Und nun streiten sie!
Seither wird gestritten, ob Polystyrol nun ein gutes Dämmmaterial ist oder nicht. Frankfurts Baudirektor Reinhard Ries hatte das weitere Verbauen von Styropor nach dem Brand eines mit dem Dämmstoff verkleideten Hauses Ende Mai 2012 als sehr fraglich bezeichnet und gefordert, dass der Dämmstoff zumindest „sofort überprüft werden muss“. „Dämmplatten aus Polystyrol seien geprüft und sicher“, wird dagegen unter anderem das Deutsche Institut für Bautechnik (DIBt) im Magazin Spiegel zitiert. Den Versuch des NDR mit Styropordämmung aus dem Jahr 2011 hielt das DIBt für nicht normgerecht, weshalb er keine Aussagekraft habe, heißt es weiter. Einer der (vorerst) letzten Akte in der Sache: Die Bauministerkonferenz erklärte am 21. September, Wärmedämmverbundsysteme mit Polystyroldämmstoffen seien „ordnungsgemäß zertifiziert und bei der zulassungsentsprechenden Ausführung sicher“.
Die mögliche Giftgefahr
Auch die mögliche Gefahr durch Wirkstoffe in einer Wärmedämmung, die das Wachstum von Algen und Schimmel an Fassaden hemmen sollen, wurde vom NDR in einem TV-Bericht aus dem Jahr 2012 thematisiert. Der „Häuser-Dämmung: Gift in der Fassade“ betitelte TV-Bericht berichtete über Analysen des Bauphysikers Helmuth Venzmer. Er und sein Team haben überall im Norden Deutschlands etwa „1.500 Gebäude analysiert und konnten feststellen, dass auf 75 Prozent dieser Gebäude Algen sichtbar waren“, heißt es auf den Seiten des NDR. Gegenmaßnahmen gegen einen möglichen Algenbefall auf der Dämmung seien Gifte, die in Farben und/oder Putze gemischt werden und laut NDR beispielsweise in der Landwirtschaft seit Jahren verboten seien. Das klingt weniger gut. Aber auch hier wird es Meinungen geben, die die Sache als weniger problematisch beurteilen.
Und was jetzt?
Als derjenige, der sich etwa über die nachträgliche Wärmedämmung eines Altbaus nachdenkt, steht man bei solchen Beispielen etwas ratlos da.
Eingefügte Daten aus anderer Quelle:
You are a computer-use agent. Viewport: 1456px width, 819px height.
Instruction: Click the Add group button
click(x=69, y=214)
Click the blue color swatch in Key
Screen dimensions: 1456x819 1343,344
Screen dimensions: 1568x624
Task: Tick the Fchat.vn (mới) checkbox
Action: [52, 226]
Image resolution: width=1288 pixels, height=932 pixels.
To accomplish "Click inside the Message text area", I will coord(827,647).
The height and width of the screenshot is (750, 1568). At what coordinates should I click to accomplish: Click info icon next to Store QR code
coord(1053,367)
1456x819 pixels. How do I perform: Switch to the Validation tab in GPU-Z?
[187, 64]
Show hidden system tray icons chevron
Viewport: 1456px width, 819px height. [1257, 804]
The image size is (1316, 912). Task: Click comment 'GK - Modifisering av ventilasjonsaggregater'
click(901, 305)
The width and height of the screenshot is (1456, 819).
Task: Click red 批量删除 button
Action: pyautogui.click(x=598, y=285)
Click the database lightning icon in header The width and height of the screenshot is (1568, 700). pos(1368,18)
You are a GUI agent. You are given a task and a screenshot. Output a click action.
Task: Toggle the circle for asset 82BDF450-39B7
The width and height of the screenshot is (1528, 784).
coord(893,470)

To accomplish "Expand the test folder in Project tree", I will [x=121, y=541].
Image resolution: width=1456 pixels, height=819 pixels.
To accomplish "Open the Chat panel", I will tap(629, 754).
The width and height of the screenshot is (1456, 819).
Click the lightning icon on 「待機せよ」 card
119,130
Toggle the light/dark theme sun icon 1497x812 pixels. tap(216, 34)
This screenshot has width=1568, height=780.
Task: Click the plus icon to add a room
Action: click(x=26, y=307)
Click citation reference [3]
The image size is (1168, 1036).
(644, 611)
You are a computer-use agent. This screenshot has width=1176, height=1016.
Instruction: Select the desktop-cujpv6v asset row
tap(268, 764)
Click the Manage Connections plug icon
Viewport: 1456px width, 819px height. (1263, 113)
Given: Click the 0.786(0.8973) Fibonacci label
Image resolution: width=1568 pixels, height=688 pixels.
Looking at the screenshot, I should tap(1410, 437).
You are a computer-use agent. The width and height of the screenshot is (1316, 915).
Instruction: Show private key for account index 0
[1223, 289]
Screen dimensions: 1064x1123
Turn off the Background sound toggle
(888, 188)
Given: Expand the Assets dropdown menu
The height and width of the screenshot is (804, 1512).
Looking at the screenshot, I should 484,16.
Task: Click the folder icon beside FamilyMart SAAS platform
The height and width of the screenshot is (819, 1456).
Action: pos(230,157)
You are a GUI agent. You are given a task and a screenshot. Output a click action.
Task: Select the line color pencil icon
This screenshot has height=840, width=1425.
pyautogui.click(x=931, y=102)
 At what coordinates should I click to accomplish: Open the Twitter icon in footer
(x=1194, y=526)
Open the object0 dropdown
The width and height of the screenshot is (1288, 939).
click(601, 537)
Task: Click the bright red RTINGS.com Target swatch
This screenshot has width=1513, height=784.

Sind Dämm-Maßnahmen bei Altbauten nun gut oder vielleicht doch nicht oder zumindest nicht immer, wenn man sich die Negativbeispiele anschaut? Es kommt wohl unter anderem auf das „wie“ an, darauf, wie die Wärmedämmung ausgeführt wird und ob nach aktuellen Standards gearbeitet wird. Nimmt man noch mögliche Gefahren wie Wärmebrücken und Schimmelbildung bei nicht fachgemäß ausgeführter Dämmung hinzu, wird auf jeden Fall eins sehr deutlich: Wie und womit gedämmt wird, sollten Immobilien-Besitzer gemeinsam mit Fachleuten entscheiden. Dämmen ist Expertenarbeit. Ohne Zweifel! Mehr kann an dieser Stelle wohl nicht gesagt werden. Leider.
Wohl dem, der ein denkmalgeschütztes Haus hat – da braucht man sich um Zwangsmaßnahmen zur Dämmung weniger Gedanken machen 🙂 Ich habe mal gelernt „ein Haus muss atmen“ und das beherzige ich bis heute.